Para él, la firma de los acuerdos de paz, la ilusión del cierre de años de conflicto, que se ha visto oscurecido por el asesinato de líderes sociales y desmovilizados, supuso un quiebre para el país que también se refleja en el teatro. “Lo artístico, dice Arbeláez, es aquello a través de lo cual intentamos expresarnos cuando se nos acaba la elocuencia”.
La verdad sobre el conflicto, las distintas versiones de lo que ocurrió en Colombia están en el centro de las preguntas del teatro colombiano actual. Dramaturgos, actores y directores están participando de manera activa en la Comisión para el Esclarecimiento de la Verdad, que surgió de los acuerdos de paz.
“En medio del dolor y la injusticia siempre aflora el humor, pero no se utiliza para burlarse del dolor de otros sino del propio”
Sin embargo, desde antes del proceso de paz, Fabio Rubiano, dramaturgo y director del Teatro Petra, ya ponía en escena esos temas difíciles: el perdón, la verdad, el papel que jugaron la prensa y los empresarios en la guerra. En Historia de una oveja, su última producción, aborda el despojo de tierras y la búsqueda de la ternura en medio de la barbarie, en el Interrogatorio, una comedia negra sobre la desaparición de una serie de personajes, o en su exitosa Labio de Liebre, ponía en discusión el perdón a los llamados señores de la guerra. Todas con un código claro: la ironía y el humor.
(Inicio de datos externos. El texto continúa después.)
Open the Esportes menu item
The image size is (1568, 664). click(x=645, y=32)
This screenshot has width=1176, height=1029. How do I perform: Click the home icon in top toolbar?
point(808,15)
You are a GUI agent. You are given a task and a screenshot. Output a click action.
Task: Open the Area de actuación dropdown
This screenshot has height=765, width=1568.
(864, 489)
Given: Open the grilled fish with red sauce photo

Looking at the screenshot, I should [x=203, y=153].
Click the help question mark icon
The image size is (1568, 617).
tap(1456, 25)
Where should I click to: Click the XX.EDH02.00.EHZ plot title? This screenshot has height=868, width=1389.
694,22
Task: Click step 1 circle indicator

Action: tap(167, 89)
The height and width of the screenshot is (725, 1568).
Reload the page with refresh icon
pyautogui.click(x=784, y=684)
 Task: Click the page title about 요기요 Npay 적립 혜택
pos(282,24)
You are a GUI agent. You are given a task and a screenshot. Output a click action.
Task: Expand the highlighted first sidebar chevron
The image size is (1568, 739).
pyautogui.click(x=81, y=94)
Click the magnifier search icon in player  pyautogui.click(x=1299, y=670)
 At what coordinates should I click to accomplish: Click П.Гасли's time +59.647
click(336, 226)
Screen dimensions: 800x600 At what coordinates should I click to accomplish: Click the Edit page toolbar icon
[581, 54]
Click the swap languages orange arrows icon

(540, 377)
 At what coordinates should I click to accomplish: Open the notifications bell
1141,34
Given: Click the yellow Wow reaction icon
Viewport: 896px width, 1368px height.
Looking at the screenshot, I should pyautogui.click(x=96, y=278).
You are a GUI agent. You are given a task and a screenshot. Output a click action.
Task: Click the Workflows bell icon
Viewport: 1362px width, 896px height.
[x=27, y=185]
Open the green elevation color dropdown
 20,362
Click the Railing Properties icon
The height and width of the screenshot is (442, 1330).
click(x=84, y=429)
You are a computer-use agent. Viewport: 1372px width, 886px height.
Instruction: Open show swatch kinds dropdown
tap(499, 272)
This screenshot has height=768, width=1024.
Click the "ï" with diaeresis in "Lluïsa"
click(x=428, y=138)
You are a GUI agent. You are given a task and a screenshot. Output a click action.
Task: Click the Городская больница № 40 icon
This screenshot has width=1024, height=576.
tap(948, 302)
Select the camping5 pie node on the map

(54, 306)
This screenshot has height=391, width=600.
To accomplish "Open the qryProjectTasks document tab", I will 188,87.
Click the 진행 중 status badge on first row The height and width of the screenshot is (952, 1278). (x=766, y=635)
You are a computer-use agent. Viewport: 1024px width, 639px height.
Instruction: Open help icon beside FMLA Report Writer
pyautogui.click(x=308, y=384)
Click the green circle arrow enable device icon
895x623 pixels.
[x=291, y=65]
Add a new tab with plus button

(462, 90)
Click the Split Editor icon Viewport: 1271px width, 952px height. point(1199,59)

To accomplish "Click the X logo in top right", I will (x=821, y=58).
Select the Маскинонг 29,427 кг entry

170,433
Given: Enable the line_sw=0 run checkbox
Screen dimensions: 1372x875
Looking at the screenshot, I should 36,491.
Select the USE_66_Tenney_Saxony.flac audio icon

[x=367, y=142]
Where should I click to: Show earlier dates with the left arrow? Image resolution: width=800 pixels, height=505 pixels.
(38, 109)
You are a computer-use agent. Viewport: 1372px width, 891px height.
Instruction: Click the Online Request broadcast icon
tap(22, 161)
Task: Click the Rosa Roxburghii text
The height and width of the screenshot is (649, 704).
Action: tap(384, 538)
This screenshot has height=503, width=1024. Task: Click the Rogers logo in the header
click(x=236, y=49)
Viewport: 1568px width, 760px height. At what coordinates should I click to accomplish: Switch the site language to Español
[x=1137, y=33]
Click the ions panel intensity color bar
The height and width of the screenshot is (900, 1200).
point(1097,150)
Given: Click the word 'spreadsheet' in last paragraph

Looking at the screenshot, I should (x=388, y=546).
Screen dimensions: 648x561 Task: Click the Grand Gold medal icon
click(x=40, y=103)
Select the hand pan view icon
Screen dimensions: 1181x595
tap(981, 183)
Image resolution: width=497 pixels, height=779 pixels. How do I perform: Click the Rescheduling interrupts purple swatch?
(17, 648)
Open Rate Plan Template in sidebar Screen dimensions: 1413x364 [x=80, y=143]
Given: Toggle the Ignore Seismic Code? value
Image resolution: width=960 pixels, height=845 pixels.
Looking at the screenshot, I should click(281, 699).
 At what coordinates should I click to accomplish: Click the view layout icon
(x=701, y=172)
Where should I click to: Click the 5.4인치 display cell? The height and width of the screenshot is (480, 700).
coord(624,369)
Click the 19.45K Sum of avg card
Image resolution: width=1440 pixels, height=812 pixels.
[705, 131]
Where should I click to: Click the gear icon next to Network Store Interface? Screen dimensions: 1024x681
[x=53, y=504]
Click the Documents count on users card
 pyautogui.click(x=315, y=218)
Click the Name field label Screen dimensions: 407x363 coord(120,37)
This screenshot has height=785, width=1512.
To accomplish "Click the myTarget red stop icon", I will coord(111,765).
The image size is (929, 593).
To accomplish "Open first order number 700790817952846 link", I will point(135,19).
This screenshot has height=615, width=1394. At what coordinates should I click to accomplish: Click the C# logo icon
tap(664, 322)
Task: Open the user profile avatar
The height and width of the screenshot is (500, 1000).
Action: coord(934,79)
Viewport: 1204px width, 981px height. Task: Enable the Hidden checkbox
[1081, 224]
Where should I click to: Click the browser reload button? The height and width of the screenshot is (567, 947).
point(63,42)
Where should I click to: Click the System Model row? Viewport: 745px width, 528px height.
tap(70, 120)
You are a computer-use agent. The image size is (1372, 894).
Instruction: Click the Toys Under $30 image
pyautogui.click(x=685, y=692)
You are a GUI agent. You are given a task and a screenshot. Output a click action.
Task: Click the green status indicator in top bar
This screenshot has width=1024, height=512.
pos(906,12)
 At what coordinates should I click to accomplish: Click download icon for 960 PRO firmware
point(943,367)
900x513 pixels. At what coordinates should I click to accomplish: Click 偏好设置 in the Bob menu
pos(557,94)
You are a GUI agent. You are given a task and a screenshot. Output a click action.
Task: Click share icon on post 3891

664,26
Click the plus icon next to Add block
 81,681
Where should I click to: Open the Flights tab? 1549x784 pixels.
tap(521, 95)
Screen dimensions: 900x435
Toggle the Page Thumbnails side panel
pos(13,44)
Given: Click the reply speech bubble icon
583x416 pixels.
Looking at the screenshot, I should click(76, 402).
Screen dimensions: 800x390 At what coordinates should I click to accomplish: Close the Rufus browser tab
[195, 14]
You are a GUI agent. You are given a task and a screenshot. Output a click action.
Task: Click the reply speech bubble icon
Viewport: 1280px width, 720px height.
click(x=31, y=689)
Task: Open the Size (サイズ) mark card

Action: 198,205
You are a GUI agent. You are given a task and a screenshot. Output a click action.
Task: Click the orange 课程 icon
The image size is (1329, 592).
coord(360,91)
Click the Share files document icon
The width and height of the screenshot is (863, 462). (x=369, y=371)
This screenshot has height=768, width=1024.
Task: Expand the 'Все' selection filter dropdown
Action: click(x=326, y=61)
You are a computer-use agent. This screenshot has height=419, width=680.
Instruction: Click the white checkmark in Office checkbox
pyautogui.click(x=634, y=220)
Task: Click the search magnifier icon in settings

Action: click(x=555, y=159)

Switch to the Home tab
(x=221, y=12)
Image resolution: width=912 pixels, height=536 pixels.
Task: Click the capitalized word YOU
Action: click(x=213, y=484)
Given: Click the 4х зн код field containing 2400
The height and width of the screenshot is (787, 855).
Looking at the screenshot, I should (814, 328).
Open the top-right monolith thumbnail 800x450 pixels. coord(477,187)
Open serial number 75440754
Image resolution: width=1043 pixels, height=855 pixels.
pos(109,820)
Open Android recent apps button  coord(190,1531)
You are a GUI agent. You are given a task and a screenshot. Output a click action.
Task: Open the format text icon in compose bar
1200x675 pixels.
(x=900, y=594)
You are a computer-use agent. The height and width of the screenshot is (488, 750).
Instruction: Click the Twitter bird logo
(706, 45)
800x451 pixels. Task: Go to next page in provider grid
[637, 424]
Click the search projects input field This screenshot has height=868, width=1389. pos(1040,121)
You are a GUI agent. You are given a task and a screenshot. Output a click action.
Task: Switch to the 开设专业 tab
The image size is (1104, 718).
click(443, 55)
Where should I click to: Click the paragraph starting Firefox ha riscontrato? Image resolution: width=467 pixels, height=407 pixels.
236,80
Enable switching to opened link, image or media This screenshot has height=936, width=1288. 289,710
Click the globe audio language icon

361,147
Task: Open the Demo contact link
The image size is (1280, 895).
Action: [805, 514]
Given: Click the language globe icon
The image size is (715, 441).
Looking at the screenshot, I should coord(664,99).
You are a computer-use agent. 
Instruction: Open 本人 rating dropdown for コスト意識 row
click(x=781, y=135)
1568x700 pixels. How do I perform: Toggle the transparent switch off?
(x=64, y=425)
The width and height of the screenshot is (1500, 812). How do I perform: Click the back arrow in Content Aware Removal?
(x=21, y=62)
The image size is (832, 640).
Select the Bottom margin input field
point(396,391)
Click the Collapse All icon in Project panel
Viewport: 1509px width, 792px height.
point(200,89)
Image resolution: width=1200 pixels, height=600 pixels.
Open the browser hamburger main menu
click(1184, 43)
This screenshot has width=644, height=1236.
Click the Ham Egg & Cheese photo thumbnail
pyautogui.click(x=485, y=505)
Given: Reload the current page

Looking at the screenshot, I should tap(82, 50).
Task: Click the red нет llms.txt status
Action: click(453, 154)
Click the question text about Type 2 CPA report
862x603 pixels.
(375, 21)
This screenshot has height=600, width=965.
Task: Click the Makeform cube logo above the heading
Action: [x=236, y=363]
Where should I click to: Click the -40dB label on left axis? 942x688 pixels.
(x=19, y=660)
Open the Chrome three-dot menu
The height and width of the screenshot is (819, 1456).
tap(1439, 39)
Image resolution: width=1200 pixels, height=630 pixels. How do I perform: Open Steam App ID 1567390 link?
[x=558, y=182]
Para Rubiano, la comedia negra es la característica más clara de los colombianos. “En medio del dolor y la injusticia siempre aflora el humor pero este no se utiliza para burlarse del dolor de otros sino del propio”. En sus obras está la Colombia de los eufemismos, los muertos son los “dormidos”; los desplazados, migrantes internos; las fosas de las masacres, lugares llenos de muñecos.
“El teatro no tiene una función política, eso puede ser muy soberbio, pero sí creo que es un mecanismo de resistencia contra la derrota. Estamos en un momento de no esperanza y el teatro nos permite ver la poética de la desesperanza”, dice Rubiano a EL PAÍS. “No se trata de hacer un discurso sociológico o histórico sobre lo que sabemos, sino teatral”, agrega.
Hace 7 años, el país vivió una explosión de grupos, escenarios y obras que se conoció como la ‘primavera teatral colombiana’. Verónica Ochoa, actriz, dramaturga y directora antioqueña fue una de sus representantes más visibles. Para ella, que ahora presenta Barrio Malevo, un recorrido por el tango y el narcotráfico que han marcado a la Medellín de su generación, las protestas sociales de 2019 y 2021 traerán una nueva oleada de “dramaturgias expansivas”. “Vimos artistas muy preocupados por ser agentes transformadores, que hicieron intervenciones en las marchas. La creación funcionó como una tercera línea en las protestas”, señala.
En 2015, emulando a la Divina Comedia, de Dante, Ochoa hizo el Corruptour, un viaje en chiva (buses coloridos del campo colombiano) por las calles de Bogotá con el objetivo de buscar a los asesinos del comediante Jaime Garzón, otro de los homicidios que ha marcado a Colombia. Se trataba de una obra en movimiento, un viaje al infierno de esa historia, con el desparpajo y la acidez propia de quien sabe que se ha tocado fondo.
En ese momento, la hermana de Garzón vio la obra y la entendió como una forma de impedir que se olvidara el legado del humorista. Lo mismo acaba de ocurrir con la madre de Dilan Cruz, que estuvo en Solo me acuerdo de eso y, lejos de llorar, dijo al autor que el teatro le permitió sanar, tener a su hijo vivo por un rato. En Colombia, el teatro sirve también para no dejar morir por segunda vez a los miles de asesinados.